Karin Isobe (礒部 花凜, Isobe Karin) is a Japanese actress, voice actress, and singer from Nara Prefecture. She is currently affiliated with Amuse Inc.

== About ==
Isobe graduated from Osaka University of Arts' Department of Performing Arts.

She was the Nara representative for Miss Universe Japan in 2014.

While her career in voice-acting began with video game Mahocole, where she also sings the game's soundtracks, Isobe's singing career began in 2015 through television anime Go! Princess Precure where she sang the opening theme.

Isobe formerly belonged to agency office EFFECT until 2015 where she moved to Office EN-JIN. In 2018, she announced her departure from the agency to become a freelancer. In March 2019, Isobe joined Amuse.

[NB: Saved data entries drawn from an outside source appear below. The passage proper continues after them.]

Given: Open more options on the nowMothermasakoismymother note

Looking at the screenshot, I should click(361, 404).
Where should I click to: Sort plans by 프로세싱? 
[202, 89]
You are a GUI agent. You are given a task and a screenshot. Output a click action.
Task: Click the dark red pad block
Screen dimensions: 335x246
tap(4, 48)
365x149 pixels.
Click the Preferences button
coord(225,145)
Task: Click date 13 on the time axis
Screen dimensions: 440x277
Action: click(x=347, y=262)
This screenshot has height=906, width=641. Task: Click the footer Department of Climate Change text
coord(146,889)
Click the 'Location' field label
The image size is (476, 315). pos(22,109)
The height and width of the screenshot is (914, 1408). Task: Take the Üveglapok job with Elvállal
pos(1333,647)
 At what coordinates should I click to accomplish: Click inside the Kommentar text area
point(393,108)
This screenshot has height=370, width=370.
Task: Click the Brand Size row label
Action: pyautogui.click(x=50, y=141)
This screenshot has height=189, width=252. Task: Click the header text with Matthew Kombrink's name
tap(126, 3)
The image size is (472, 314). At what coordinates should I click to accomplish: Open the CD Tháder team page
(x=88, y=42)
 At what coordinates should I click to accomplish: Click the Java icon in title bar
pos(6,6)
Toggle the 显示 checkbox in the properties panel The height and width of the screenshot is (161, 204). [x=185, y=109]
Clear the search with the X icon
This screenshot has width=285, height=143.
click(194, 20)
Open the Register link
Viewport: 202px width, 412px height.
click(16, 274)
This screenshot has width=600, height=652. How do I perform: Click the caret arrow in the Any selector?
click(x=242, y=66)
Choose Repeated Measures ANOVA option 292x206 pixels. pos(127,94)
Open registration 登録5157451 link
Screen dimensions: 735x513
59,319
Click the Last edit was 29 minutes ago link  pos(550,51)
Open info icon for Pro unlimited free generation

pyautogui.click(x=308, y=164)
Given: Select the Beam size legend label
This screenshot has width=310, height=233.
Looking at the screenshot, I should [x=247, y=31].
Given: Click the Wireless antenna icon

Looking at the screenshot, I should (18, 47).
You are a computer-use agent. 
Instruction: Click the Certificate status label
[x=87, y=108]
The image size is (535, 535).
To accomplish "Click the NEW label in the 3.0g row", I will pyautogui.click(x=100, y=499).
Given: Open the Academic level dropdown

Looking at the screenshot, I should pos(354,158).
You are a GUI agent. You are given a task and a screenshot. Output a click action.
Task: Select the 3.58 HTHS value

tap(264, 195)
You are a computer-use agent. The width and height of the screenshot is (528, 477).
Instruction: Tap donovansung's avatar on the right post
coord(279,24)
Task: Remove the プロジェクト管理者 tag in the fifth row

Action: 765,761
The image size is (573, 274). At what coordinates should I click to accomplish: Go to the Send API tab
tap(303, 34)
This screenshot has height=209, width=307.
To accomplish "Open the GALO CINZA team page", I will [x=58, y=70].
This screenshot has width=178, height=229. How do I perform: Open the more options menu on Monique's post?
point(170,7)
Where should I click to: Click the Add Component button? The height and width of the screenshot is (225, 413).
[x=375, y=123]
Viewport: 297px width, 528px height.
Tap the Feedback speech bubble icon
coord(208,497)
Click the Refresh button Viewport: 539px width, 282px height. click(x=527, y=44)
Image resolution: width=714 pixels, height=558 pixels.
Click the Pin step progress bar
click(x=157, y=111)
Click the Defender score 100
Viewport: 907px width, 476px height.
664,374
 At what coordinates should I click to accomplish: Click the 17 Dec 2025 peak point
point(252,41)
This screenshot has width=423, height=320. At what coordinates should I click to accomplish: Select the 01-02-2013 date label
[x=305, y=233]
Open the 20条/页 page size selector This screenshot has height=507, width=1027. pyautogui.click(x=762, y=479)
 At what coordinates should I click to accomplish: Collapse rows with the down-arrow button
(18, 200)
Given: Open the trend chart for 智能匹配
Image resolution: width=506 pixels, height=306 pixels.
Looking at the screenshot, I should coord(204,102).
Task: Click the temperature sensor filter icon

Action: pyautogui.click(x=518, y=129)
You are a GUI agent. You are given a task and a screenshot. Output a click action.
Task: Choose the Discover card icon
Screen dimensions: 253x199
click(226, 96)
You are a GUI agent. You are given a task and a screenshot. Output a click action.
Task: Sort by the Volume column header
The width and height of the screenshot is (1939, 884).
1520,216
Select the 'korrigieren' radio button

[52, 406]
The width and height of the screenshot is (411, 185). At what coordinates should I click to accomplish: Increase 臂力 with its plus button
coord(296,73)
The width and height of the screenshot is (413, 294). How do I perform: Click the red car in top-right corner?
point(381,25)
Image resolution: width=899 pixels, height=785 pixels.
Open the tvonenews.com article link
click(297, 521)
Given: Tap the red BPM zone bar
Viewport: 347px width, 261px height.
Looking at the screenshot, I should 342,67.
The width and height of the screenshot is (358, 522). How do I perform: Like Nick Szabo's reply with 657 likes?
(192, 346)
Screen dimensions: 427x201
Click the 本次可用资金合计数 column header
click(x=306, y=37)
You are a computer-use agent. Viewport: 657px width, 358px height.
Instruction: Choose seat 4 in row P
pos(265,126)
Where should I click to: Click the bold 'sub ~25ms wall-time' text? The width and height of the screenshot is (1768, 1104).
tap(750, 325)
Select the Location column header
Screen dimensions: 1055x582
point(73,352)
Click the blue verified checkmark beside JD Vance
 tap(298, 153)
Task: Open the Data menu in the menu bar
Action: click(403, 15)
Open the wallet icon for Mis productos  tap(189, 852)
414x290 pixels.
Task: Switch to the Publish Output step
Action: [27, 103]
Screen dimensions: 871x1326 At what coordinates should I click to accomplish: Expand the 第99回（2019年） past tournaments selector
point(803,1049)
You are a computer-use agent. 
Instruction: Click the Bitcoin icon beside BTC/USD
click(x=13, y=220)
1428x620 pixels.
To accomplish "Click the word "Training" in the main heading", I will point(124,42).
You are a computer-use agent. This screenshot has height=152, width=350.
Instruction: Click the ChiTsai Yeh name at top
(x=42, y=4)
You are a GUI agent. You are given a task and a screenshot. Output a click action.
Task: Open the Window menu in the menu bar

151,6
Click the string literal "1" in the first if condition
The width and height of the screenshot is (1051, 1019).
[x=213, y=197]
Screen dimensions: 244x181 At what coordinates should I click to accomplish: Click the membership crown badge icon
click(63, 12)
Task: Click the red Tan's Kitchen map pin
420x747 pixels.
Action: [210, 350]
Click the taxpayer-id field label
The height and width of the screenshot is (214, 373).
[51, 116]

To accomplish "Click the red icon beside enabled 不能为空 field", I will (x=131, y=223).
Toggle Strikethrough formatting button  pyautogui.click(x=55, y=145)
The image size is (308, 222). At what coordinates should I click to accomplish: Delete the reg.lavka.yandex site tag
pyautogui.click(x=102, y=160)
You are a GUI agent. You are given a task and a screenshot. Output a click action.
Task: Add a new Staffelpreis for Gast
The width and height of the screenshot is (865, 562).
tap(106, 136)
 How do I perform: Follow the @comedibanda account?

In 2019, she became a part of newly formed vocal & performance unit BlooDye as one of the vocalist along with Kanako Takatsuki.

In 2021, Isobe formed a choir unit Healer Girls along with Akane Kumada, Marina Horiuchi, and Chihaya Yoshitake.

Her special skills includes Jazz dance, Nihon-buyō, Ballet, and piano.

== Notable works ==
=== Anime ===
- Just Because! (2017) as Mio Natsume
- Rifle Is Beautiful (2017) as Tae Nakagawa
- Interspecies Reviewers (2020) as Mii
- Iwa-Kakeru! Climbing Girls (2020) as Hifumi Benibana
- Assault Lily Fruits (2021) as Takane Miyagawa
- Petit Sekai (2022) as Saki Tenma
- Healer Girl (2022) as Kana Fujii
- Immoral Guild (2022) as Hitamu Kyan
- The Idolmaster Shiny Colors (2024) as Kogane Tsukioka
- Hero Without a Class: Who Even Needs Skills?! (2025) as Astea
- Star Detective Precure! (2026) as Shushutan
- Utahime Dream (TBA) as Hikari Mizutsuki

=== Anime films ===
- Colorful Stage! The Movie: A Miku Who Can't Sing (2025) as Saki Tenma

=== Video games ===
- Mahocole ~Mahou☆Idol Collection~ (2014) as Plum Hoshikawa
- Guns Girl Z (2014~) as Tiara Starlumos
- Idol Incidents (2016~2017) as Yukino Miyake
- The Idolmaster Shiny Colors (2018~) as Kogane Tsukioka
- Azur Lane (2018) as Ariake, Lyon
- Kono Subarashii Sekai ni Shukufuku o! Fantastic Days (2020) as Shiero
- Project Sekai: Colorful Stage! feat. Hatsune Miku (2020~) as Saki Tenma
- Assault Lily: Last Bullet (2021~) as Takane Miyagawa
- Umamusume: Pretty Derby (2022~) as Daiichi Ruby

=== Stage play ===
- Bloom Into You (2019) as Sayaka Saeki
  - Also in spin off Bloom Into You: Regarding Sayaka Saeki (2020)
- Brave 10 (2017) as Isanami
- K The Stage 2 -Arousal Of King- (2018) as Anna Kushina
  - Also in sequels K -Lost Small World- (2016) and K -MISSING KINGS- (2017)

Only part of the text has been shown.